L’heure est grave pour le mouvement sportif français. Déjà sonné par le confinement, puis abattu par le report des Jeux de Tokyo, il a encaissé les dernières mesures sanitaires prises par les autorités politiques comme un nouveau coup dur. Son secteur amateur souffre. Ses clubs voient leurs licenciés s’éparpiller dans le vent. Et la perspective d’un nouveau durcissement des règles de lutte contre la pandémie, avec un possible reconfinement, lui fait craindre le pire.
Preuve de son découragement, le comité olympique français (CNOSF) a rameuté toutes ses troupes pour en appeler au plus haut sommet de l’Etat. Aucune n’a fait faux bond. Le résultat : une lettre ouverte à Emmanuel Macron, le président de la République (photo ci-dessus, avec Denis Masseglia, le président du CNOSF). Elle est co-signée par 95 fédérations sportives. Son titre en dit long sur l’ambiance générale : « SOS : Sport en détresse ».
Sur le fond, le message se veut réaliste. Il décrit une situation plus que préoccupante, proche d’un état d’urgence, avec déjà plus d’un quart d’adhésions en moins dans les clubs, où beaucoup se demandent s’ils pourront passer l’année.
Les signataires adoptent une posture de bons élèves, en rappelant au chef de l’Etat avoir fait tout leur possible, depuis plusieurs mois, pour s’adapter « aux aléas et aux multiples applications divergentes et parfois contradictoires de la doctrine sanitaire sur le terrain. » Ils expliquent avoir « établi les protocoles sanitaires les plus exigeants, validés par les ministères tant des Sports que de la Santé ainsi que par le Haut Conseil de la Santé Publique et la Cellule interministérielle de crise. »
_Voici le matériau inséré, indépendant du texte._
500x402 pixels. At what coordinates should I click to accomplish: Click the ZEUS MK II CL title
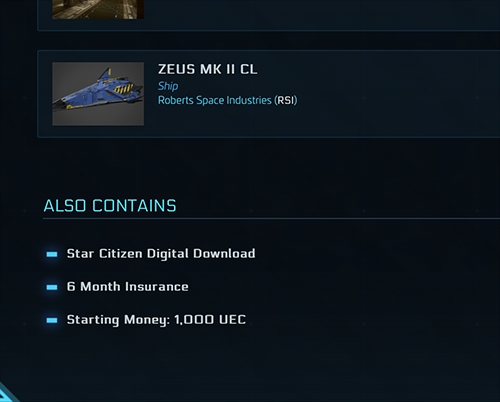pos(207,69)
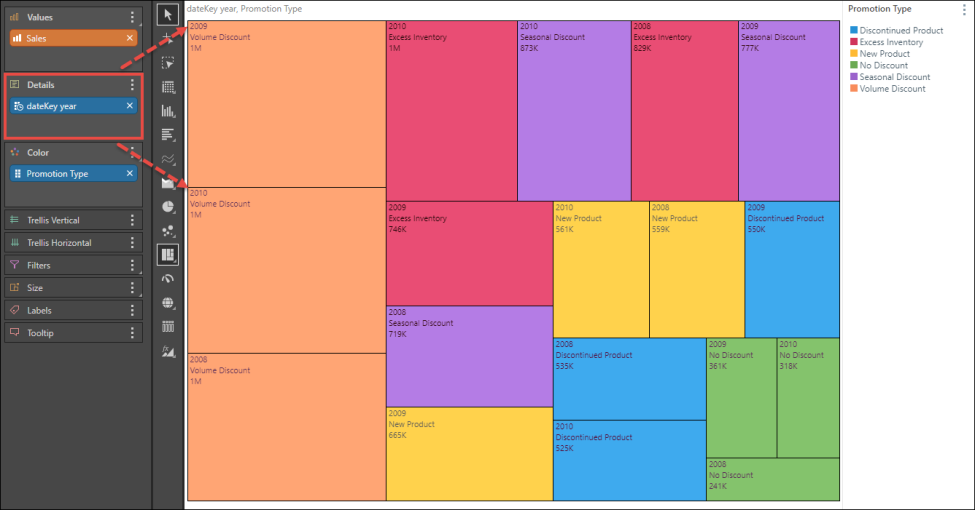Viewport: 975px width, 510px height.
Task: Choose the gauge visualization icon
Action: 168,279
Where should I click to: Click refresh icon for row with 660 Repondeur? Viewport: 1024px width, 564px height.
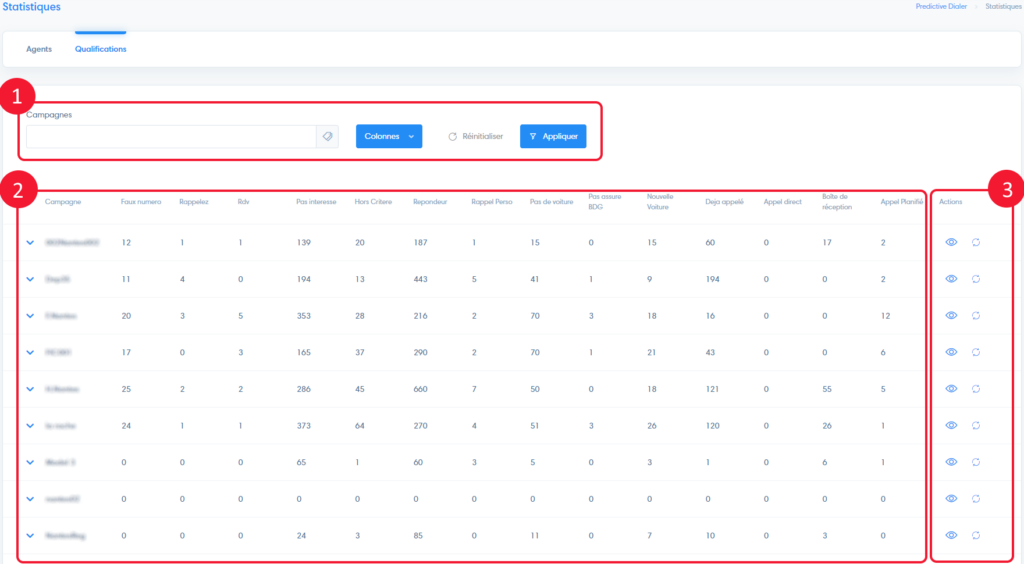click(x=976, y=389)
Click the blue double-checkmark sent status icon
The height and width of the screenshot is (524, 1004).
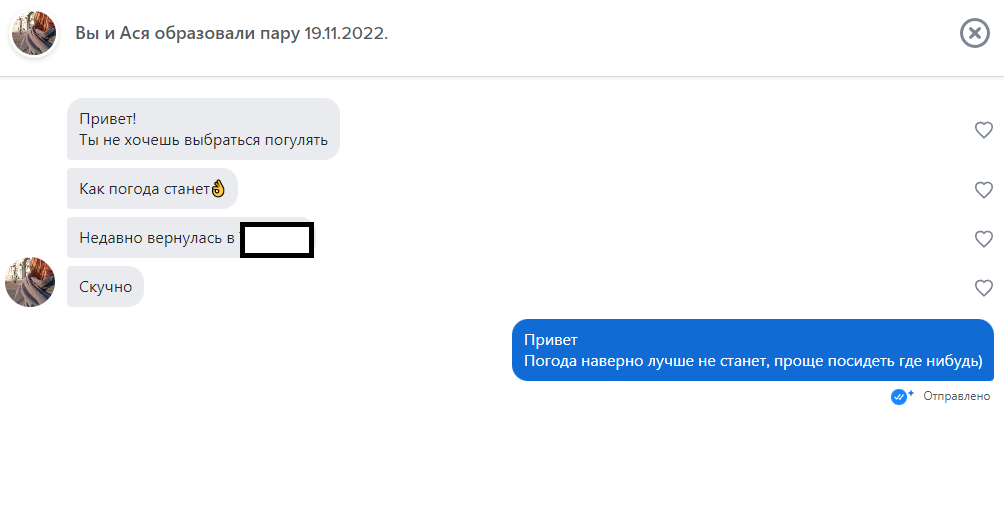click(900, 396)
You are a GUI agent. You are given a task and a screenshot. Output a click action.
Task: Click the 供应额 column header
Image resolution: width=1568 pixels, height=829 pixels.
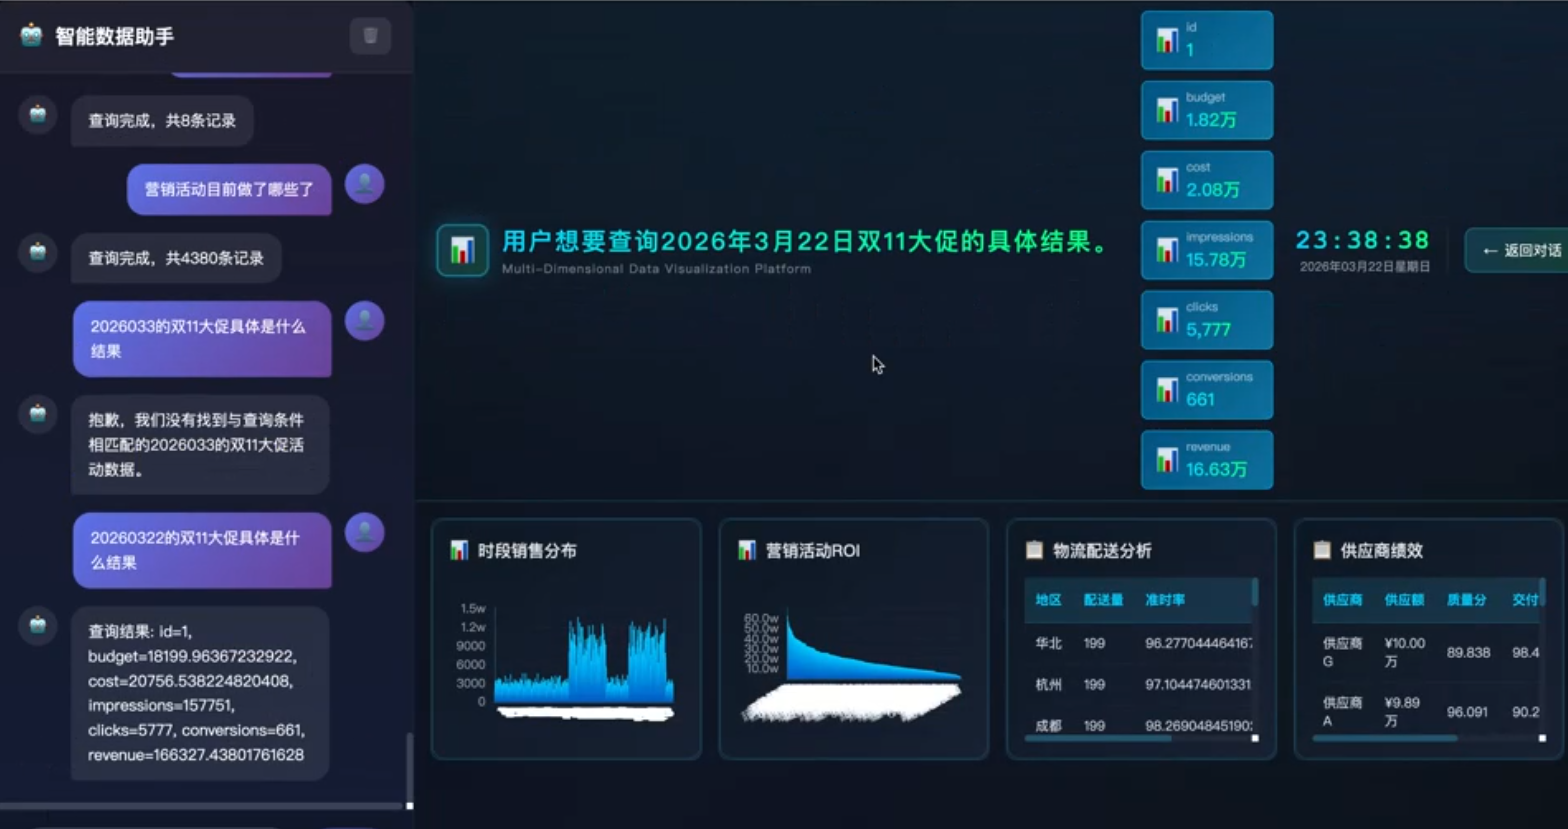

Mais, malgré ces efforts, les activités « sont à l’arrêt dans de nombreux territoires, y compris des zones vertes non soumises au couvre-feu. Les décisions très disparates des préfectures et des ARS (les agences régionales de santé), à situations similaires, tuent le sport à petit feu. »
Les signataires en profitent pour rappeler que « pratiquer un sport est bon pour la santé et permet de mieux résister face à l’épidémie. »
Et pourtant, insistent-ils, les autorités politiques n’ont jamais pris en compte les spécificités du secteur sportif. Ils regrettent l’absence d’un dispositif d’accompagnement approprié. Ils déplorent que, sur le plan budgétaire, « les quelques euros promis par-ci nous soient repris par-là, dans des tours de passe-passe indignes et humiliants. »
En clair, le mouvement sportif français s’attendait à une plus grande considération au sommet de l’Etat, à moins de 4 ans des Jeux de Paris 2024. A la place, il réalise dans la douleur que le sport ne fait pas partie des priorités du gouvernement, malgré la présence à sa tête de Jean Castex, pourtant présumé dans le camp des sportifs pour avoir occupé un temps le poste de délégué interministériel aux Jeux olympiques et paralympiques.
Roxana Maracineanu, la ministre des Sports, l’avait suggéré dès le mois d’avril dernier, en plein confinement : « Le sport n’est pas prioritaire aujourd’hui dans les décisions qui sont prises par le gouvernement. » A l’évidence, elle disait vrai.
Au-delà du fond, le courrier envoyé lundi 26 octobre à Emmanuel Macron surprend par le choix des mots et le ton employé. Ils reflètent un sentiment général proche du découragement. Les signataires se disent « désemparés. » Ils avouent avoir « le coeur lourd mais las. » Ils évoquent leur « incompréhension de subir une stigmatisation aussi violente qu’infondée, car non étayée par des éléments objectifs. »
En s’adressant directement à Emmanuel Macron, ils terminent leur propos par ces deux phrases : « Comme vous l’avez indiqué, notre société va devoir vivre avec le virus. Nous devons donc vivre avec lui tant qu’il n’aura pas été vaincu, mais nous ne voulons pas disparaître avant lui. »
Un Conseil de défense doit être réuni ce mardi par le président de la République. Pus tard dans la journée, le Premier ministre, Jean Castex, recevra les forces politiques puis les partenaires sociaux à Matignon. Un nouveau durcissement des règles sanitaires semble inéluctable. Sans un geste de l’Etat, sous la forme d’un dispositif d’aides plus spécifiques, le mouvement français craint qu’il ne lui soit fatal.